(AIM OF THE EXERCISE):
In the records that follow, find each line with "value" and pull it out.

%%

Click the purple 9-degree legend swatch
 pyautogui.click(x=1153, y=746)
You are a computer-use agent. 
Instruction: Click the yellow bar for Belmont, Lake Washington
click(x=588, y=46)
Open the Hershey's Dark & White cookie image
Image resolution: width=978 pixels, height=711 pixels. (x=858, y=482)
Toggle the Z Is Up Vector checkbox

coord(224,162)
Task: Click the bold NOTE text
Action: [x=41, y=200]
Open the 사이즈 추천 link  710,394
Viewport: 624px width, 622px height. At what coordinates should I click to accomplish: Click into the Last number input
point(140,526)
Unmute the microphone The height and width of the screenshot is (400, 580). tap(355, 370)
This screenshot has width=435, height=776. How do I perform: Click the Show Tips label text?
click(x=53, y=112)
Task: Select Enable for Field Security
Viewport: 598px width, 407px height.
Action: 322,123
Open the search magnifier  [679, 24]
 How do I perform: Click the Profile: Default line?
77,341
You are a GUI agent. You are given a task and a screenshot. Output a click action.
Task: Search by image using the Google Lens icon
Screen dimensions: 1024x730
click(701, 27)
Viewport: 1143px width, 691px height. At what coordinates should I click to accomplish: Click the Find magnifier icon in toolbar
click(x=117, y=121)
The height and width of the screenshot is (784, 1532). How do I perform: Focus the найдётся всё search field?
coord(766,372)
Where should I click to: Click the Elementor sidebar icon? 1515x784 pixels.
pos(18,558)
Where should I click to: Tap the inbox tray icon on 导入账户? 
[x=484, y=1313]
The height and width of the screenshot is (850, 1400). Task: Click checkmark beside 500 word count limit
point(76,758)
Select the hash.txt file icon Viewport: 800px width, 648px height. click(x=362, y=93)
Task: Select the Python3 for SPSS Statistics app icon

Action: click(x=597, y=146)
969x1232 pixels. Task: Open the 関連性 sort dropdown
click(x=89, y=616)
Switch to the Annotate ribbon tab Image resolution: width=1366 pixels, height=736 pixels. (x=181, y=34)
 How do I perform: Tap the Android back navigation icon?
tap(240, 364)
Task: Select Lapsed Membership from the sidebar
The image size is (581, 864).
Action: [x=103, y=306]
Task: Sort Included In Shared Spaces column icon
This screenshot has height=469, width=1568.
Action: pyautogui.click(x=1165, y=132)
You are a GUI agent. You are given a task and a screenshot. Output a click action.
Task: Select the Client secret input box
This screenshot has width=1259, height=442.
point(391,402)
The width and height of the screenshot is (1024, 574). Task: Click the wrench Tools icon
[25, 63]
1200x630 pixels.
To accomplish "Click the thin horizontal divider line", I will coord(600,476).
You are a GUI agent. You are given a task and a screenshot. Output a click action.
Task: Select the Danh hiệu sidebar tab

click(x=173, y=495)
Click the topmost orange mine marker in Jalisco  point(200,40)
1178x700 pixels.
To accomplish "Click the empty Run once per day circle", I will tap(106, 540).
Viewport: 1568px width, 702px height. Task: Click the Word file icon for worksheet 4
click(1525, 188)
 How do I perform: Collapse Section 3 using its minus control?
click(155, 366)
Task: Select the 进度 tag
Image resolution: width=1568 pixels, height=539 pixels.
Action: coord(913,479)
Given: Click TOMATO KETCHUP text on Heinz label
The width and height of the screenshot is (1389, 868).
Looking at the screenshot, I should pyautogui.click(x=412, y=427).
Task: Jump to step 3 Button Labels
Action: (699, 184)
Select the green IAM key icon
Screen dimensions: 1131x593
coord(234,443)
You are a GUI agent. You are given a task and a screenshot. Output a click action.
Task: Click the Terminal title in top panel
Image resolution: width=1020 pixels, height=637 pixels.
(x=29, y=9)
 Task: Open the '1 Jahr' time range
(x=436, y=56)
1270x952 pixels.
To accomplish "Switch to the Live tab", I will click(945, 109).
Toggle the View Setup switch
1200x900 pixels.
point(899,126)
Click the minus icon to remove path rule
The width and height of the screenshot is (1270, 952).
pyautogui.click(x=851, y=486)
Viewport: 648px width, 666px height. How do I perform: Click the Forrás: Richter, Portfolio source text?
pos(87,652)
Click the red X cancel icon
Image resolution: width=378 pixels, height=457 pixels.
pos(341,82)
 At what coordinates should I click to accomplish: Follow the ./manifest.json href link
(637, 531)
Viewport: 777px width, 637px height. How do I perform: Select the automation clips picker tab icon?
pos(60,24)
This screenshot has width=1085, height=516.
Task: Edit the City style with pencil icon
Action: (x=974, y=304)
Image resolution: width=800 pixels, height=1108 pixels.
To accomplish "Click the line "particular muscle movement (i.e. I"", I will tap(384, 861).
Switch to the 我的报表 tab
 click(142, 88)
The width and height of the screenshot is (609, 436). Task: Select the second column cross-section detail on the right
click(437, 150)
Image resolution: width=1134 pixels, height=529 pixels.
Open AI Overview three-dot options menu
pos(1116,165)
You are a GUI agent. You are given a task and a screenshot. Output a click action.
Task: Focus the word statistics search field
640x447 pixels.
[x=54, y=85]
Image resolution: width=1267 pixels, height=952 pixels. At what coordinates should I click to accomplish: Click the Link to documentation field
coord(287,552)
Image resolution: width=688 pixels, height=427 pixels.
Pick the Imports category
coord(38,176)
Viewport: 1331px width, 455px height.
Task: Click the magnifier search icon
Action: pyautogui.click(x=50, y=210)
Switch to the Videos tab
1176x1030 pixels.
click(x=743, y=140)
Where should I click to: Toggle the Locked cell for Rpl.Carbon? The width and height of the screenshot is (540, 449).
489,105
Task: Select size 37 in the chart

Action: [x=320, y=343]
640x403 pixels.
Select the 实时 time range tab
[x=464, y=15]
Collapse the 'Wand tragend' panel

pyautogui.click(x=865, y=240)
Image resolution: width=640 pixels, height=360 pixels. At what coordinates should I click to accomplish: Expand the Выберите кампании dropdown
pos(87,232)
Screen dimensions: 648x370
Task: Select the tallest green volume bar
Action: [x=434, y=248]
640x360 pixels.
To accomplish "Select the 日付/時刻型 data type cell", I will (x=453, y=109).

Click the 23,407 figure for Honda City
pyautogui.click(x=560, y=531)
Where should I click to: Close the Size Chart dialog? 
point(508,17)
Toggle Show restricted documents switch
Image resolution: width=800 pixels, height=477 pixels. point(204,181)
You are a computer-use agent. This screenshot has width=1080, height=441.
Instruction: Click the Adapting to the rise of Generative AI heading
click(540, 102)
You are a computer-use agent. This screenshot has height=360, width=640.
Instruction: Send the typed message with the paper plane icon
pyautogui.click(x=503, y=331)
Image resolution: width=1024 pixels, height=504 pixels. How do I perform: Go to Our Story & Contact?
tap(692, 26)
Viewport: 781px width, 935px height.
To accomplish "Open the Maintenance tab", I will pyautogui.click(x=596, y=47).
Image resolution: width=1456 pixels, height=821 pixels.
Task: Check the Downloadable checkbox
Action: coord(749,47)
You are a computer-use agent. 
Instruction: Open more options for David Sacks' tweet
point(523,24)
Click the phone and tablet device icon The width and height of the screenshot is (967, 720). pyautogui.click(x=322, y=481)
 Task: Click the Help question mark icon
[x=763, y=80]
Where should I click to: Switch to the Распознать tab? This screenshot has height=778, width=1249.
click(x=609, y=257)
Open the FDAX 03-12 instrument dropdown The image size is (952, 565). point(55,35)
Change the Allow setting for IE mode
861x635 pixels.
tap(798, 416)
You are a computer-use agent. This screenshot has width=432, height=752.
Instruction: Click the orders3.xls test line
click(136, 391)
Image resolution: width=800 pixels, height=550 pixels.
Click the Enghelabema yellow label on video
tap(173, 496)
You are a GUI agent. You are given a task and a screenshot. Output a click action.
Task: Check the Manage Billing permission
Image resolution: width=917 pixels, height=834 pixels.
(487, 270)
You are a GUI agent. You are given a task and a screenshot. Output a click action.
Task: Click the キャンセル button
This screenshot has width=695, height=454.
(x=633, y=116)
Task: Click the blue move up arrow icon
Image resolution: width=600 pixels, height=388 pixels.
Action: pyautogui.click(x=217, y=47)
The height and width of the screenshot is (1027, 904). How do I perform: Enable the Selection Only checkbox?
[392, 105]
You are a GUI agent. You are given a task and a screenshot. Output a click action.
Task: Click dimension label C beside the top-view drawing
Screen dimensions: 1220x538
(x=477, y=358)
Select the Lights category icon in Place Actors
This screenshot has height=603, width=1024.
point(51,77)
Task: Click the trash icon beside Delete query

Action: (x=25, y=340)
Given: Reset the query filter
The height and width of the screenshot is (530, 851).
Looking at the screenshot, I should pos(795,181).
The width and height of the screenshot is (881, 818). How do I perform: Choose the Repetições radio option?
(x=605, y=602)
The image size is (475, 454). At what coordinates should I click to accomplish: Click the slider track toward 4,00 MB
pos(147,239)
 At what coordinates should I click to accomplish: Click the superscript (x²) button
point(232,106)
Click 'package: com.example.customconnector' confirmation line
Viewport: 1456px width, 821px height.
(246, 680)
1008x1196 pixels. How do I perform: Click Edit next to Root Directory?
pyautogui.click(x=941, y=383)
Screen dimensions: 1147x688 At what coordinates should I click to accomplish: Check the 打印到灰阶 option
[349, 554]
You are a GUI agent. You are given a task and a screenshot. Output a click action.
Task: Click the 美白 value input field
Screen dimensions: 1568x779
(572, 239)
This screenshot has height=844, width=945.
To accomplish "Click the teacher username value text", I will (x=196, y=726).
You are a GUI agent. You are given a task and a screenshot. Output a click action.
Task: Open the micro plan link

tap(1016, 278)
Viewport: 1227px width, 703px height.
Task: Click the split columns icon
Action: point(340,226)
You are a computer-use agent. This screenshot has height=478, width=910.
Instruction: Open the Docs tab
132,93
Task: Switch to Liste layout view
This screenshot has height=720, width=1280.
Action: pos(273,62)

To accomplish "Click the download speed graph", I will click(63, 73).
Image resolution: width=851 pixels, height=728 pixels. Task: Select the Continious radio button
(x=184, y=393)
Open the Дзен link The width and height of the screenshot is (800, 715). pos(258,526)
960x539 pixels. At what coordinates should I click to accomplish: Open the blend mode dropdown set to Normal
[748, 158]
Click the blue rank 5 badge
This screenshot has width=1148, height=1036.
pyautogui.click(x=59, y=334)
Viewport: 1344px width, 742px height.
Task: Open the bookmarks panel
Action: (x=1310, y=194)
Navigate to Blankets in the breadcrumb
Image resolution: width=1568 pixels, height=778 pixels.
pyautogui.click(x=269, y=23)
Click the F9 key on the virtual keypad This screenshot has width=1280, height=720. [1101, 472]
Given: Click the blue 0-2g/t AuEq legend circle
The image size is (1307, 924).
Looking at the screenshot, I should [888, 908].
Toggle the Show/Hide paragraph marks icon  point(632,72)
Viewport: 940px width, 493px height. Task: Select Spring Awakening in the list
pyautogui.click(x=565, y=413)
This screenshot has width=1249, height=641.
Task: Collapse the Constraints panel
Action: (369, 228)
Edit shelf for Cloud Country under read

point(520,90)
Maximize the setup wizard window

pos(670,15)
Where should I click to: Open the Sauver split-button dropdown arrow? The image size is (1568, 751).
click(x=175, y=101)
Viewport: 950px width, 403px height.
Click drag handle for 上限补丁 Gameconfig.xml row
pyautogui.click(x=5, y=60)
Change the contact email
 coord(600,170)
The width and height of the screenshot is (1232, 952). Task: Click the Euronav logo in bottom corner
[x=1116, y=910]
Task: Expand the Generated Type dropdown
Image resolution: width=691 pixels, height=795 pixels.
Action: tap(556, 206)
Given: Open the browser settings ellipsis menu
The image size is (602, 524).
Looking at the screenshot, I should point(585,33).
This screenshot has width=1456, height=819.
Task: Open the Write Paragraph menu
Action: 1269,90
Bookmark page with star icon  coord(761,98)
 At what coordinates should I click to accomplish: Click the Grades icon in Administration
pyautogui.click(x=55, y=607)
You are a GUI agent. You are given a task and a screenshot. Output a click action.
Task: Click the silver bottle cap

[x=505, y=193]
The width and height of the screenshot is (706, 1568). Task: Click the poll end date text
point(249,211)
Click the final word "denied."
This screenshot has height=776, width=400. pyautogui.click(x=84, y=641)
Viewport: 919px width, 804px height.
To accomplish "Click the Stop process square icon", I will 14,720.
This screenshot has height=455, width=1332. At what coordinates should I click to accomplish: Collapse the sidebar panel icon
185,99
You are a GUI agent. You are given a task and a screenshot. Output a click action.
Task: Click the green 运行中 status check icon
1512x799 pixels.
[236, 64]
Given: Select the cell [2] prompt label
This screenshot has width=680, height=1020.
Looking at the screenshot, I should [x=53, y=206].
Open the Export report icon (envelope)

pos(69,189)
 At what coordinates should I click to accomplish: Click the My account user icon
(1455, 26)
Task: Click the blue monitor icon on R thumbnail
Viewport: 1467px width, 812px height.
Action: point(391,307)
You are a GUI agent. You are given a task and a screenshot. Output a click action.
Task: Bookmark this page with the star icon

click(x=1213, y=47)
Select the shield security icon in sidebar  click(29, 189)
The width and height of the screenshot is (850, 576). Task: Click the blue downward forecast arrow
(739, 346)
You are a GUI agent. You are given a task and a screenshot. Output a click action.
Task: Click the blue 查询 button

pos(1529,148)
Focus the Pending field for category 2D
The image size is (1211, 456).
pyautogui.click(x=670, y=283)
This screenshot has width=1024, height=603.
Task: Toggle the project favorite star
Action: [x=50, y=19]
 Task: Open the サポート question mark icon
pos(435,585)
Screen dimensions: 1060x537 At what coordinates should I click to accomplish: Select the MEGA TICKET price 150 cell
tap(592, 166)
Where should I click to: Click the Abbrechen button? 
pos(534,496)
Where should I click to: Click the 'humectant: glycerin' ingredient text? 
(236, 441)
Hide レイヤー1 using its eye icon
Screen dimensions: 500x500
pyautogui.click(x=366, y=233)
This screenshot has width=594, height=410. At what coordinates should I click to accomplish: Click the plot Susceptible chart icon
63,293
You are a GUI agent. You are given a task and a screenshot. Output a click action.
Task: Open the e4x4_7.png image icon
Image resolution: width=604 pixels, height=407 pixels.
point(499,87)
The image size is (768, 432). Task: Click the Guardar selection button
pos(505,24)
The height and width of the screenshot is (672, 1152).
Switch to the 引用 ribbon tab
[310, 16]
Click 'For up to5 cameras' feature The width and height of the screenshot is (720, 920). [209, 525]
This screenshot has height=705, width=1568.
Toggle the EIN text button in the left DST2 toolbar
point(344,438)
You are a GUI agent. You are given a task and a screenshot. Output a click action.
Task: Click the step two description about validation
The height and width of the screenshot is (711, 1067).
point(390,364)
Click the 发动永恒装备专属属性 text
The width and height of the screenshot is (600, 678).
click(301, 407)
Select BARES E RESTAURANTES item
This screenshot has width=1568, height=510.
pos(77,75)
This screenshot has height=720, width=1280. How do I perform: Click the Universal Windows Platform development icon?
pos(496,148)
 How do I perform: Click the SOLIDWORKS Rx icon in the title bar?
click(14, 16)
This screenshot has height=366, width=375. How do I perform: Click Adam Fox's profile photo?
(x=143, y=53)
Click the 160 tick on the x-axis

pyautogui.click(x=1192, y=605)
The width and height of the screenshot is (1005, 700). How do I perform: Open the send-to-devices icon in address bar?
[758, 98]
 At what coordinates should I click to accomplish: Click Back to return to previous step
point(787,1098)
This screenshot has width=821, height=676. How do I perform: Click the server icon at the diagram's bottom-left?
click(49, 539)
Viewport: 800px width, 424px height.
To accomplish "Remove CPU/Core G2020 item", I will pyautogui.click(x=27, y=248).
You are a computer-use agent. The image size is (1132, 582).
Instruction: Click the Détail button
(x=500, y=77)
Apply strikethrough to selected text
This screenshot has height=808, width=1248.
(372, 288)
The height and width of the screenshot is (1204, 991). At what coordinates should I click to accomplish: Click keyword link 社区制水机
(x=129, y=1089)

%%

(RESPONSE FOR THIS EXERCISE):
Task: Click the 美白 value input field
To accomplish "Click the teacher username value text", I will (x=196, y=726).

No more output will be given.